» Given passage:

= = = = = = =

# mp3 player problem



## sixmedic (Jul 31, 2017)

I have a Eclipse v180sl 8GB mp3 player. I down loaded music onto the player and it shows that the music is on the player but when I try to use the player it says "empty disc" I connected player to my computer and tested the list and the music is there. Any thoughts on what is wrong or how to correct this problem. I use it out in my shop for music

thanks sixmedic


----------



## spunk.funk (May 13, 2010)

If the music is still available on your computer, Then go into the players *Tools* Menu and *Format *the player, or connect it to your computer, Press the *Windows *Key+*X* on the computer keyboard then select *Disk Management*. In the lower pane, Right click your MP3 player and choose to *Format *it. Then add the music back onto the drive.


----------



## sixmedic (Jul 31, 2017)

= = = = = = =

» Provided data:

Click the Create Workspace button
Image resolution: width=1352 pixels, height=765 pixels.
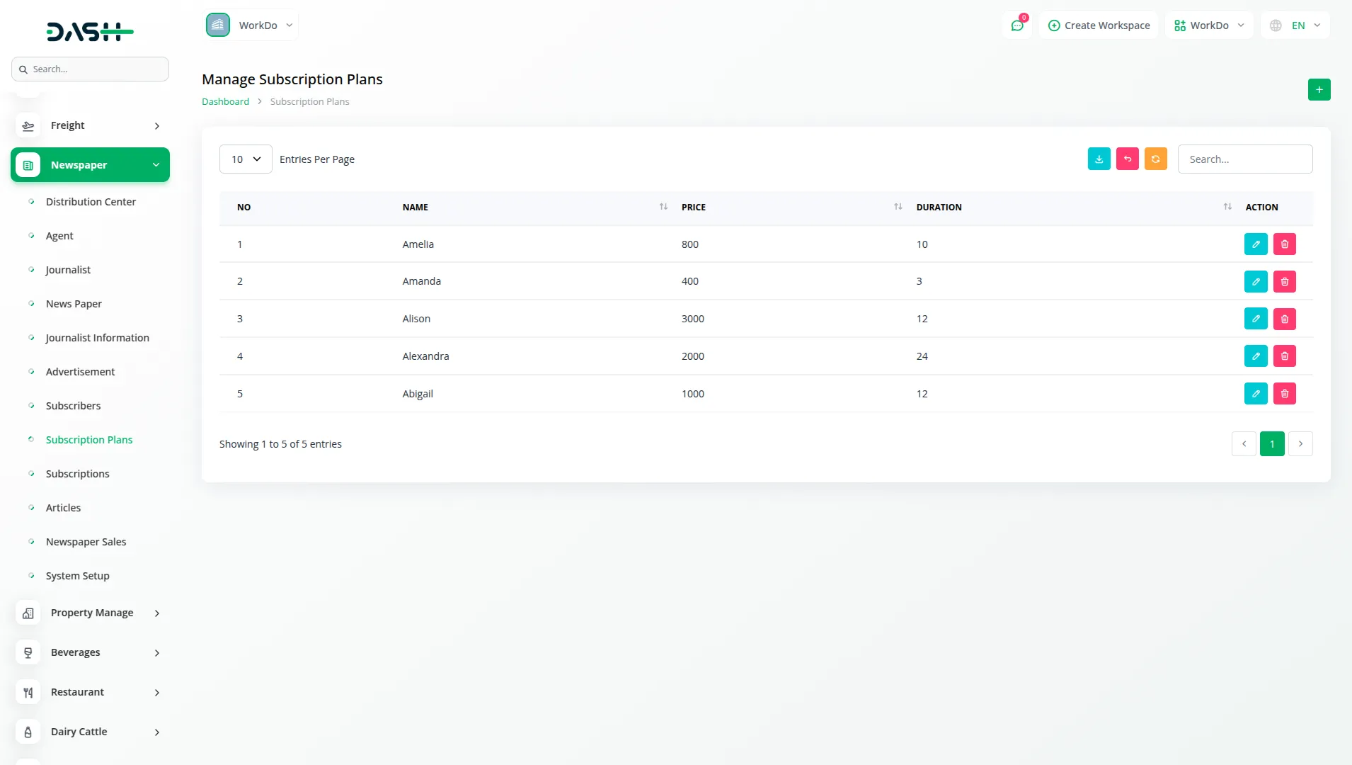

= = = = = = =

» Challenges:
a) Sum up the mp3 player thread in two sentences.
b) Write what comes next in the mp3 player thread, starting after its last header.

» Outputs:
a) The Eclipse v180sl 8GB mp3 player says "empty disc" when it is used, though the computer shows the downloaded music is still on it. The reply suggests that, if the music is still on the computer, the player be formatted from its Tools menu or through Disk Management (Windows key+X) on a connected computer, and the music then added back.

b)
Reformatted mp3 player able to download music to player but the player still says empty disk, have checked and the music is there just can't get it to play for some reason. Any help will be greatly appreciated or I am going to be forced to go buy another mp3 or similar device for my shop music. thank you


----------



## spunk.funk (May 13, 2010)

Contact their support: https://www.jlabaudio.com/pages/warranty


----------



## JimE (Apr 16, 2009)

Are the files in the correct format (likely only mp3 and wmv is supported)?

Also, in the OP, you stated that you tested "the list". A music list does not contain any files. It contains links to the files.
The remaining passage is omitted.